Non si è trattato di un raptus, ma di un piano studiato, forse motivato dalla frustrazione di una persona respinta. E’ questa, in base ai primi rilievi della procura di Pordenone, l’ipotesi più plausibile per l’omicidio di Teresa Costanza e Trifone Ragone, trovati morti in auto martedì. Due ragazzi di evidente bellezza, che non passavano inosservati. Lui, soldato, appassionato di sollevamento pesi, aveva vinto la fascia di Mister Lignano. Gli investigatori sono ora alla ricerca di eventuali ombre legate alla storia d’amore dei due giovani: spasimanti, corteggiatori respinti. Il Corriere della Sera riporta che Ragone, sfogandosi con un amico, avrebbe detto di essere intenzionato a dare una lezione a un presunto terzo incomodo.

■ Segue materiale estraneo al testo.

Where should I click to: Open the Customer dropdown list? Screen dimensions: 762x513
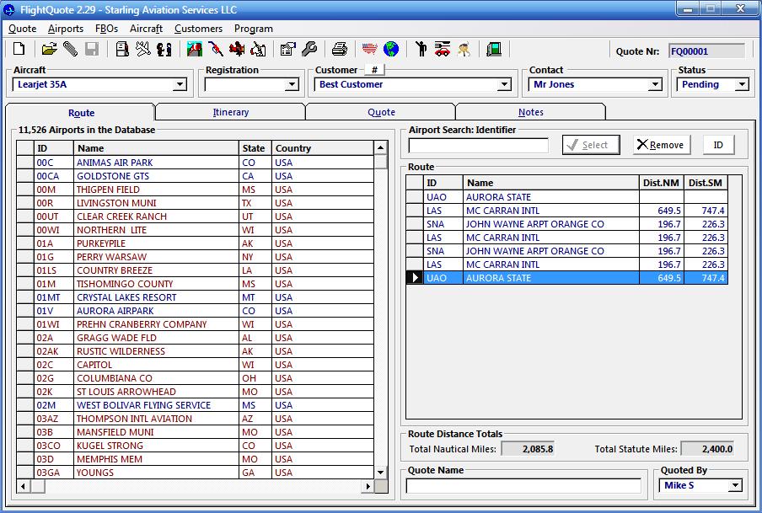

Gli uomini del raggruppamento investigazioni scientifiche (Ris) di Parma e i colleghi del reparto crimini violenti del raggruppamento operativo speciale (Ros) di Roma hanno partecipato in giornata a una riunione operativa al comando provinciale dei carabinieri di Pordenone. E hanno fatto un sopralluogo al palazzetto dello sport, davanti al quale si è consumato l’omicidio. Il killer ha atteso la coppia all’esterno della palestra, dimostrando di conoscere le loro abitudini, e ha atteso il momento giusto in una zona nascosta alle telecamere e poco illuminata. Quando i due sono saliti in macchina ha aperto la portiera dal lato passeggero, dove sedeva Ragone, gli ha puntato l’arma alla tempia e ha fatto partire il primo colpo a bruciapelo. Poi ne ha esplosi altri due alla testa di lui e due alla fidanzata. I proiettili sono calibro 7,65, “non una pistola che viene usata da killer professionisti”, secondo il procuratore della Repubblica di Pordenone Marco Martani. Questo, insieme all’evidente premeditazione – il palazzetto a quell’ora è molto frequentato, per cui l’azione deve essere stata preparata in anticipo – rafforzano l’ipotesi della pista passionale. Su cui si concentrano le verifiche degli inquirenti. Decine di persone tra parenti, amici e colleghi di Ragone e Costanza sono ascoltati negli ultimi due giorni.

L’appartamento in cui la coppia conviveva è stato messo sotto sequestro e c’è grande attenzione su tabulati telefonici, email e social network. “Stiamo anche visionando la videosorveglianza di tutta la città di Pordenone – ha detto Martani – poiché il fatto che le telecamere del palazzetto dello sport non abbiano ripreso nulla di rilevante non significa che altri impianti non abbiano immortalato, altrove, particolari preziosi. Sappiamo con certezza che chi ha agito, probabilmente da solo, lo ha fatto con estrema determinazione e freddezza“.

La giovane bocconiana, poco prima di essere uccisa, aveva confidato al gestore della palestra in cui era andata a prendere il fidanzato alla fine del consueto allenamento giornaliero di essere felice per la sua nuova occupazione presso una agenzia assicurativa. Ragone sarebbe stato inviato a breve a Milano nell’ambito dell’operazione Strade sicure prevista per Expo 2015.